Ford said it had received reports of three cases where leaking fuel or oil ignited when trapped in a diesel particulate filter near the tailpipe of the new trucks.

In one case in Texas, a truck's hot tailpipe set off a grass fire when the driver pulled off the road, a Ford spokesman said.

The fire was quickly extinguished, and no injuries or accidents have been reported as a result of the incidents, Ford spokesman Dan Jarvis said.

"This is an important product for us and an important customer base, and we want to move swiftly to make sure this does not become a safety issue for our customers," Jarvis said.

The recall represents the second glitch since their January launch of the new Super Duty trucks.

The heavy-duty work truck is one of the automaker's most profitable vehicles and its sales success has been seen as key as Ford tries to rebound from a $12.7 billion loss last year.

Navistar International Corp. briefly halted shipments of the diesel engines for the new trucks to Ford in late February because of a contract dispute, although both sides have since been meeting under court order to resolve the matter.

Ford dealers were advised on Wednesday to stop selling the roughly 29,000 Super Duty trucks with 6.4-liter diesel engines on their lots until engine control software can be updated.

That work should begin on Thursday and could be completed in less than 10 minutes per vehicle, Ford's Jarvis said.

Super Duty trucks still awaiting shipment from the Louisville, Kentucky plant that makes them will have their engine control software updated there, he said.

Customers with the first 8,400 diesel Super Duty trucks already on the roads will be notified that they should bring their vehicles into dealerships for the same fix, said Jarvis.
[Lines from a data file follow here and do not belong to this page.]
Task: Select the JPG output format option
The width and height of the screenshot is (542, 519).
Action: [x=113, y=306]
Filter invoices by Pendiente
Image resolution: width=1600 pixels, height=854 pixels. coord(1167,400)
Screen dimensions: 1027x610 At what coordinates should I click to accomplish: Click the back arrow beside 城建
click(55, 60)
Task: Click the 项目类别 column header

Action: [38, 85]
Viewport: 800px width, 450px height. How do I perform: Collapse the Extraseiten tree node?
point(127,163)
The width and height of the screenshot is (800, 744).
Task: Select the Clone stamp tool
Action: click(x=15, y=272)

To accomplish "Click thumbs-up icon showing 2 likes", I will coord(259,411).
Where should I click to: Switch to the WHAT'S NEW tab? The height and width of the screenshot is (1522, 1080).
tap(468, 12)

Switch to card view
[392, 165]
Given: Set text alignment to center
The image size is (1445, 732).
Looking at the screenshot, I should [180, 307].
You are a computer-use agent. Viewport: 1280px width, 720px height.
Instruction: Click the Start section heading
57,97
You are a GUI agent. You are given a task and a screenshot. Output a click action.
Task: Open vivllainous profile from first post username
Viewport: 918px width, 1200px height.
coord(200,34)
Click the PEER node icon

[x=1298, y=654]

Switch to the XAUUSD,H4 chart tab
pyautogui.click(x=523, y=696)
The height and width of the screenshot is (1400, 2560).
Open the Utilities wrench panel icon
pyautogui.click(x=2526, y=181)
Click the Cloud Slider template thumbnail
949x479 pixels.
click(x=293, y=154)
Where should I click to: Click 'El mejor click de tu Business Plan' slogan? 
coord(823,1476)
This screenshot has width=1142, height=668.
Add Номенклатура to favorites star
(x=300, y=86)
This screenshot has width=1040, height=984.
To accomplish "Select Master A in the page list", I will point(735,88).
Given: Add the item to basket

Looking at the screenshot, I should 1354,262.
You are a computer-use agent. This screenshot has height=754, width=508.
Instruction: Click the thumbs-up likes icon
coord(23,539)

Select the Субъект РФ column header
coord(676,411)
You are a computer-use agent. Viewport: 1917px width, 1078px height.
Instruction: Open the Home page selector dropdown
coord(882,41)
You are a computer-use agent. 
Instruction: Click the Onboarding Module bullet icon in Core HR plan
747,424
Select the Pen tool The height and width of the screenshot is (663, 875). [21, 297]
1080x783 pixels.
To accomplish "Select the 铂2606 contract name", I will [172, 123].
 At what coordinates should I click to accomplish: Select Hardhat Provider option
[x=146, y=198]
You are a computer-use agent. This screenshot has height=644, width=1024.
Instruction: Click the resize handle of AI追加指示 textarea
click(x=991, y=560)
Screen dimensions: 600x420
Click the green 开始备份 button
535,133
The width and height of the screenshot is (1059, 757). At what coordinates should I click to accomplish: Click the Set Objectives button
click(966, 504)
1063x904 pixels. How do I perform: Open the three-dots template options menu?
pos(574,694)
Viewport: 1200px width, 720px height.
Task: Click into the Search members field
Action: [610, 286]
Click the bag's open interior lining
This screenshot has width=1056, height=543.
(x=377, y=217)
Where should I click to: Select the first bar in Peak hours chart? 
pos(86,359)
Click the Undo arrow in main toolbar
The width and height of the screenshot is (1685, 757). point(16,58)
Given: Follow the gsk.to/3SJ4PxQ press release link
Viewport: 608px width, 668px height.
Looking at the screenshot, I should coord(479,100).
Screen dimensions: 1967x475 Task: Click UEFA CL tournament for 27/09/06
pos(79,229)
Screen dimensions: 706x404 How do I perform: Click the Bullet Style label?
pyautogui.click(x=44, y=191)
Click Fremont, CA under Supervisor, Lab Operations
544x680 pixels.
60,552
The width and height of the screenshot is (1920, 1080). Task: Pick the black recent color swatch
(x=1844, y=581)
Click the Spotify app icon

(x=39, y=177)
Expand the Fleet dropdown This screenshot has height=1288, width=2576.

Ford will send out a recall notice to customers in early April and dealers may contact them before then to alert them to the potential problem, he said.

Gasoline-powered versions of the Super Duty and previous model-year diesel trucks with 6.0-liter or 7.3-liter engines are not affected by the recall.

The software upgrade will reset the powertrain control module on the Ford trucks. In cases where the system detects unusually high temperatures in the diesel particulate filter, the control module will power down the vehicle.

The aim is to allow drivers to pull safely to the side of the road to allow it to cool before proceeding, Jarvis said.

Ford also wants to take advantage of the recall to shift a battery cable on fewer than 10,000 of the first Super Duty trucks produced in order to to keep the cable from chafing against a shield that prevents water and mud from getting into the engine.